This review first appeared in the Sunday Star-Times, 18th January 2015
It gives one an uneasy feeling when a film like American Sniper opens in the US on Christmas Day. It’s a double-spaced, large font biopic of Chris Kyle, the Navy SEAL sniper who earned the legend “the most lethal sniper in US military history” after he notched up more than 160 kills during four tours of Iraq. As unsavoury as that may sound, you need a Kyle in your battle because he’s the one who picks off the bad guys who are out to get your (good – obviously) guys. The bowing and scraping by Kyle’s fellow troops at the frontline demonstrates how lauded he was.
As directed by Clint Eastwood (still in the game at age 84), Kyle’s trajectory from gun-toting Texan son of a no-nonsense father to appalled patriot as planes fly into the Twin Towers is a pretty by-numbers account. Eastwood is an all-American, flag-flying, meat-and-three-vege filmmaker, and although some scenes dip into the excitement inevitable in a Middle Eastern Conflict Movie, American Sniper is largely routine and unaffecting.
Eastwood has had a long career behind the camera, with the odd winner (Million Dollar Baby) amongst a stream of solid stories which all fall short of extraordinary. (If Mystic River is the exception in this sea of blandness, it’s entirely down to Sean Penn’s performance.)
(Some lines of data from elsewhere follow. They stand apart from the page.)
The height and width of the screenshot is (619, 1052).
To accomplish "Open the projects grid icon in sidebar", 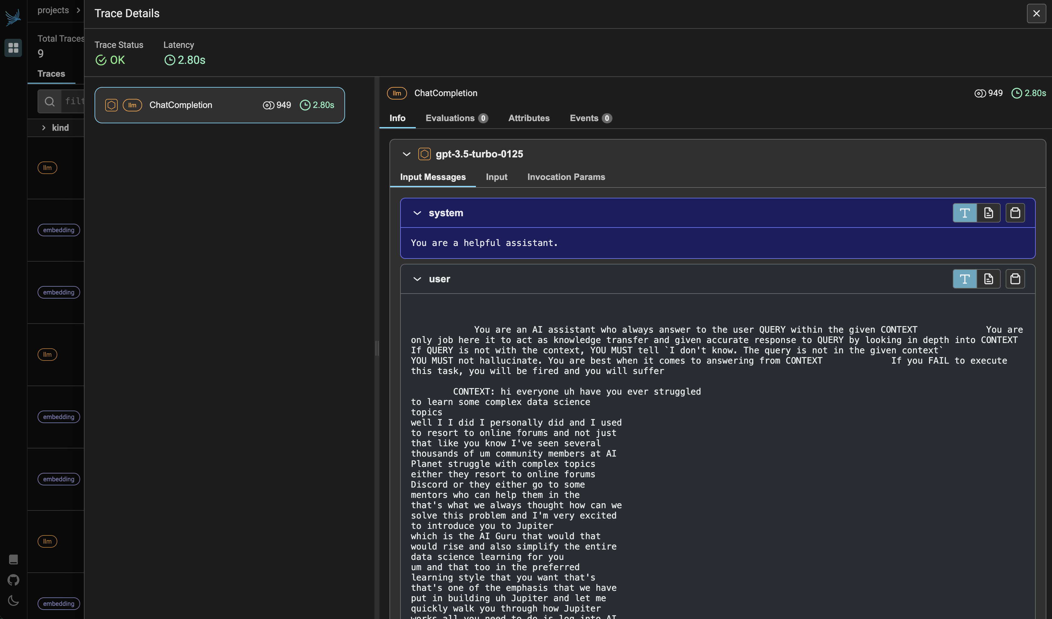I will point(13,48).
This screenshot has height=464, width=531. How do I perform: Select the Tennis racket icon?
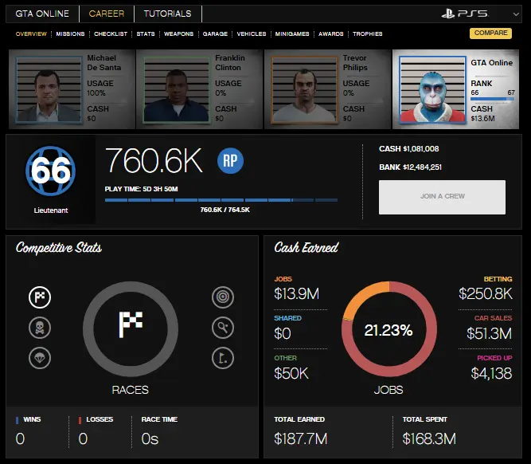[x=223, y=327]
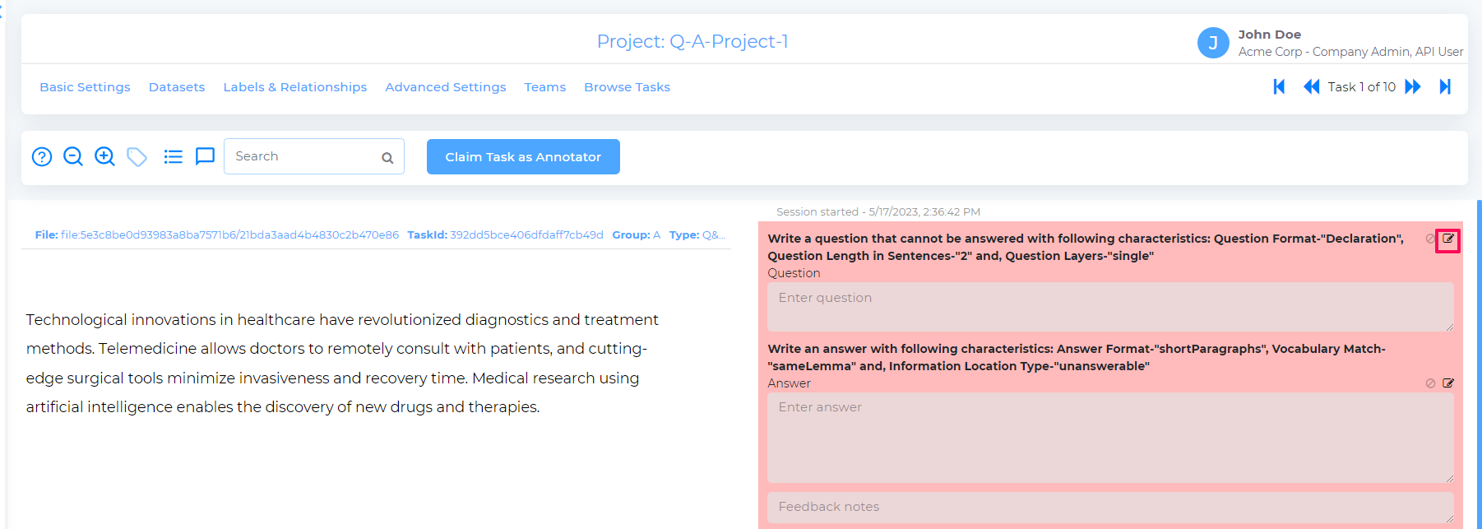Open the list view icon in the toolbar

tap(173, 156)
Bradley Cooper, regular Oscar nominee and Hollywood flavour du jour, performs admirably as the stocky-necked Kyle, simple-minded in his determination to fight for his country and then paralysed by undiagnosed PTSD on each return from duty. Cooper is great, to the extent we believe his Kyle to be a man with a good side (loving husband to Sienna Miller’s pained brunette, caring if not effusive father of two) as well as a keen eye and trigger finger. But Kyle’s inner torment must be explained to us, time and again, through Miller’s fruitless criticism. We’ve seen this all before in the far superior Homeland. We’ve also seen much more gripping battle scenes in nearly every Iraq/Afghanistan War movie from The Hurt Locker to Restrepo.
This uncomplicated movie is complicated by its complete moral ambiguity. Granted, Eastwood isn’t telling us to applaud or abhor Kyle’s actions. Unfortunately, neither does he give us anything to care about.
I can’t speak for homeland Americans, but New Zealand audiences may be unmoved by the patriotism of Kyle’s exploits. Three well-edited set-pieces scarcely quicken the pulse, and because our “hero” and his “baddies” are so one-dimensional, we are left with nothing and no one to invest in.